Ces "dames blanches" assistent les médecins, soignent et pansent les blessés.
Leur seule présence est un réconfort pour les "gueules cassées", ceux qui sont asphyxiés, aveuglés par les gaz, ceux qui sont percés de balles de mitrailleuses ou d’éclats d’obus, ceux qui devront être amputés.
Leur douceur et leur patience aident tous ces malheureux à reprendre goût à la vie ou, hélas, à mourir.
Au pays, on attend les nouvelles du Front avec la même impatience et on tremble.
Pour la femme, c’est l’angoisse de recevoir, un jour, un des fameux télégrammes apportés par la gendarmerie ou le Maire, celui qui annonce la mort de l’être cher.

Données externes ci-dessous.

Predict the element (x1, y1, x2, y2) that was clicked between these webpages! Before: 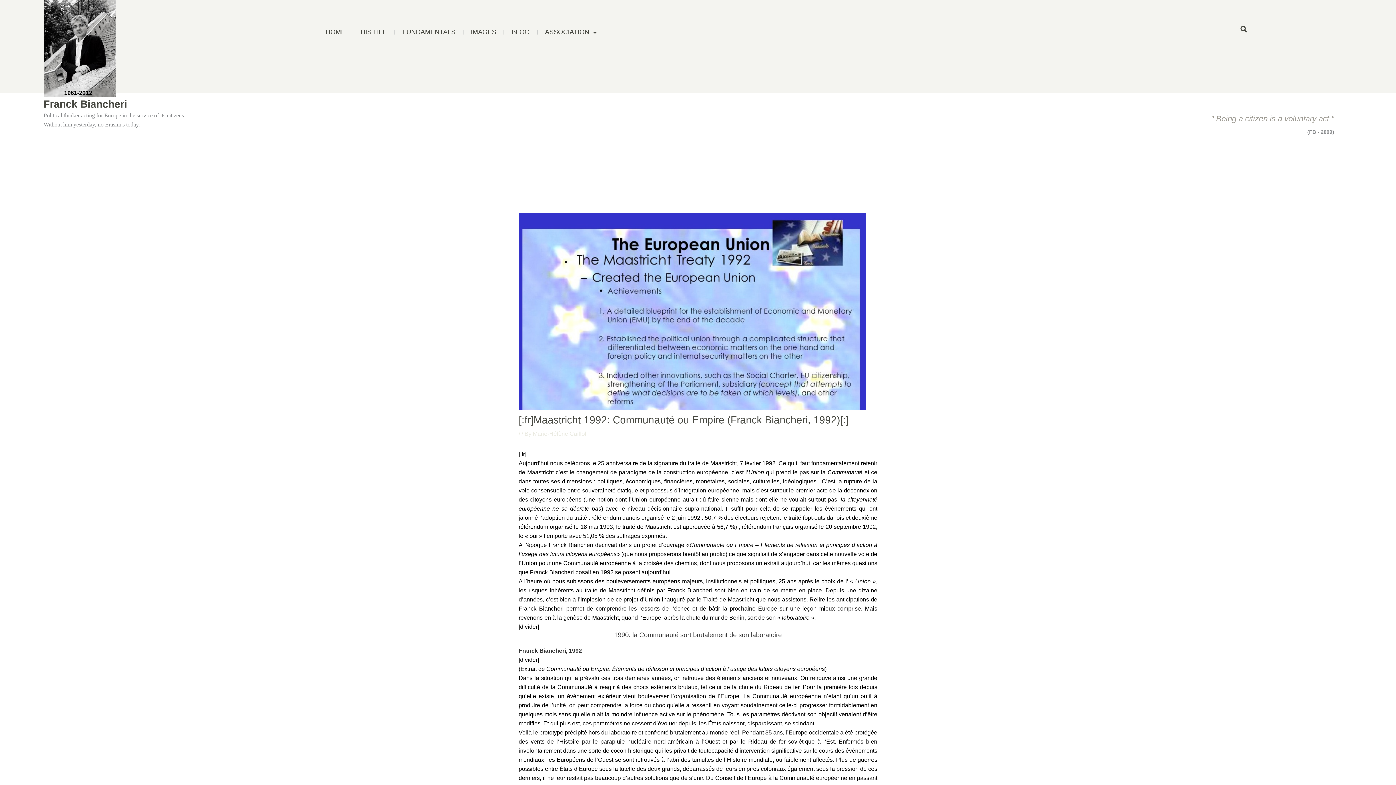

Aussi, quel soulagement de voir arriver le facteur ou la factrice !
L’épouse lit la précieuse missive, le cœur serré.
Elle essaie de localiser le lieu où se trouve le soldat.
Mais la censure veille et interdit de donner toute précision.
Qu’importe, même si les nouvelles sont banales, même si les mots sont sans intérêt.
Ces quelques lignes dérisoires rassurent : il est vivant !
Et pour qu’il vive longtemps, elle prie sans cesse.
D’ailleurs, les églises accueillent de plus en plus de fidèles, avides de réconfort et d’espoir.
Des ex-voto (tableau ou objet symbolique suspendu à la suite d’un vœu ou en remerciement d’une grâce obtenue) couvrent les murs.
Des cierges brûlent devant les saints protecteurs, surtout devant Sainte Radegonde, la sainte patronne des soldats.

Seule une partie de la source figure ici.